Edmund Burke said, “The only thing necessary for the triumph of evil is that good men do nothing.” This issue is one of the central themes of my horror novels Maledicus: Investigative Paranormal Society Book I  and Gallows Hill: The Investigative Paranormal Society, Book 2 and is also one of the main issues that has faced humanity in the last one hundred years. From the consequences of millions slain in the Holocaust to one single person murdered on the streets of New York City while many watched and did nothing, humanity has been confronted with this dilemma. We see brutality, oppression, and bigotry towards others on an almost daily basis. When finding evil threatening others, what do we do? Do we ignore it and pretend that it is not there? Do we call authorities to try to handle the situation and hope they arrive in time? Or do we inject ourselves into situations that for both individuals and nations could be filled with the worst kind of danger?

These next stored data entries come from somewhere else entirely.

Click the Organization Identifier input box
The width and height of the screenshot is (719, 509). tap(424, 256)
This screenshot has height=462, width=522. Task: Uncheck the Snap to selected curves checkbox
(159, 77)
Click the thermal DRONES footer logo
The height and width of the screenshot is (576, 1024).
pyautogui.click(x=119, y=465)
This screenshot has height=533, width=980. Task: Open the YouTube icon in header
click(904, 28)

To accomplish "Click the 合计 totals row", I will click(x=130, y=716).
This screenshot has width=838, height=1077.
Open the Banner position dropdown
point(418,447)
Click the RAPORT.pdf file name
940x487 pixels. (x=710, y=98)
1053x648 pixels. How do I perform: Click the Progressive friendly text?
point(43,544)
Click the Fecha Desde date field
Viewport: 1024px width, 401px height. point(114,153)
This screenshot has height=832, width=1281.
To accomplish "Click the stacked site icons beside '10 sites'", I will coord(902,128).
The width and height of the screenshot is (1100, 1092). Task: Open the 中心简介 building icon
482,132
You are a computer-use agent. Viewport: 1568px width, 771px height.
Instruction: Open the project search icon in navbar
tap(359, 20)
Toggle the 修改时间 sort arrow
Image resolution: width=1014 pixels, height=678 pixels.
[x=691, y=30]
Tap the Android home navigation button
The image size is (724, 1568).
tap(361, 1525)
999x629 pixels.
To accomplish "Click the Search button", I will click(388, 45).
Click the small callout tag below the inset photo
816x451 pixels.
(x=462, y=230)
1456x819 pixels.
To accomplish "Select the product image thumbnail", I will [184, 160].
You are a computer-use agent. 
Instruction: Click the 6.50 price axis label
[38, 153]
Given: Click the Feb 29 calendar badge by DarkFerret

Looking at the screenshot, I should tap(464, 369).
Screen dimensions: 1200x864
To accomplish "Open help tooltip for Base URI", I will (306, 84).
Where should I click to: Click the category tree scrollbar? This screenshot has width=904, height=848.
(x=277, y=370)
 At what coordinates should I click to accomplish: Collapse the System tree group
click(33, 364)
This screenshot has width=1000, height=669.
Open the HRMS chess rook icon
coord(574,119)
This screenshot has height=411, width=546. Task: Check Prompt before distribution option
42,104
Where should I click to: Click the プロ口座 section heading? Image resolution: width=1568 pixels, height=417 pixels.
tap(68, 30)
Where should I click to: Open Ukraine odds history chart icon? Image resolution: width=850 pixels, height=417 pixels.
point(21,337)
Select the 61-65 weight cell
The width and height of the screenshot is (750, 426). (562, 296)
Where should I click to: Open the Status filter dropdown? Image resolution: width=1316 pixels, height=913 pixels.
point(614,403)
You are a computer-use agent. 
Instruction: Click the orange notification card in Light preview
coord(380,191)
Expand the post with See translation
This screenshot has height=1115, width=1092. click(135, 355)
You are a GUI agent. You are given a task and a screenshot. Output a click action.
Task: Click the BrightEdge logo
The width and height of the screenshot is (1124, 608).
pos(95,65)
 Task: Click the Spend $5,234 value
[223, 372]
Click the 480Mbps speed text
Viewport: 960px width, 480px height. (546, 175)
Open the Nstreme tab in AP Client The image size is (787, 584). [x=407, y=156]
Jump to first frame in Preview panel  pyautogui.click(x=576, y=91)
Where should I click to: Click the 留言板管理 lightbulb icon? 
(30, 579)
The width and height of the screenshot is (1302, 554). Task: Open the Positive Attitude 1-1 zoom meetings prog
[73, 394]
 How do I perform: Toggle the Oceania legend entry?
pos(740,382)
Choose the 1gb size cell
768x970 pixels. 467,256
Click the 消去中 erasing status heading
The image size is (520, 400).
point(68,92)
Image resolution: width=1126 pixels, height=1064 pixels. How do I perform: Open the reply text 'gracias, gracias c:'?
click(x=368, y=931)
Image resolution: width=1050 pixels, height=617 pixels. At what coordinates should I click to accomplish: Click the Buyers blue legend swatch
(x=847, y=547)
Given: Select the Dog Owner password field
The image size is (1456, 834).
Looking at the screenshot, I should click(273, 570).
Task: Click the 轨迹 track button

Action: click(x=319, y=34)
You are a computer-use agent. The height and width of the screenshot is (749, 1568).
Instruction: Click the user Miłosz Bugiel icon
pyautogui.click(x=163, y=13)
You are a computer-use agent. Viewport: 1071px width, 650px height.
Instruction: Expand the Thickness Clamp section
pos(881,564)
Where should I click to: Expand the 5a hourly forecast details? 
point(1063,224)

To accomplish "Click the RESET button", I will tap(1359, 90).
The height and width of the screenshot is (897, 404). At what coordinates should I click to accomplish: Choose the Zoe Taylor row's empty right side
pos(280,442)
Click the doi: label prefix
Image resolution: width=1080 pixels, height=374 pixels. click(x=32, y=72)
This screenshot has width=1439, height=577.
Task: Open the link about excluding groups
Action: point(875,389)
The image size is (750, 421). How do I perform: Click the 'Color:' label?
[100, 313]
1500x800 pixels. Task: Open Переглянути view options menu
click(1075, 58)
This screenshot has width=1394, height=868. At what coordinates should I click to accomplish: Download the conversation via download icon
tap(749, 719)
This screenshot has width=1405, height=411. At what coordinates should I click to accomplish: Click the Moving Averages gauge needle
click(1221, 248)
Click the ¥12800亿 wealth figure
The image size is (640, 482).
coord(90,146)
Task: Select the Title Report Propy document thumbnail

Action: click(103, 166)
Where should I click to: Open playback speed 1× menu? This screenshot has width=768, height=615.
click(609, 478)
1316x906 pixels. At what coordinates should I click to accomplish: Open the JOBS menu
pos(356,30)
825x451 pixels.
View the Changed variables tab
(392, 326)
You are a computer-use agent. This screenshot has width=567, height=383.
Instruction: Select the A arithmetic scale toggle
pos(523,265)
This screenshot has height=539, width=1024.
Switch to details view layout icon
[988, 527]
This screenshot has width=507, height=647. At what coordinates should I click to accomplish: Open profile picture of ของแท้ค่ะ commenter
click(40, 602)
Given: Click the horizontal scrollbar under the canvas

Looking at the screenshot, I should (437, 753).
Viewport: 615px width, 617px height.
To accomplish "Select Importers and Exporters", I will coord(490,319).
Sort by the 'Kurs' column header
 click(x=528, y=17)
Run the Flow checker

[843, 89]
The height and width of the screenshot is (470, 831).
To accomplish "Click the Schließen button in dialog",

It does not take much effort to find contemporary examples of such circumstances. In all of these situations, the observers are faced with a moral quandary, and in my novels, it is those circumstances which drive the central conflicts. What do three retired gentlemen who are trying to find the answer to the ancient question—is there life after death?—do when they are confronted with a sociopathic supernatural evil that threatens an innocent? It would be easy for them to turn aside and say—this isn’t our fight, or this doesn’t concern me.

These three retired gentlemen do decide to fight this evil, even at the potential cost of their lives and perhaps souls.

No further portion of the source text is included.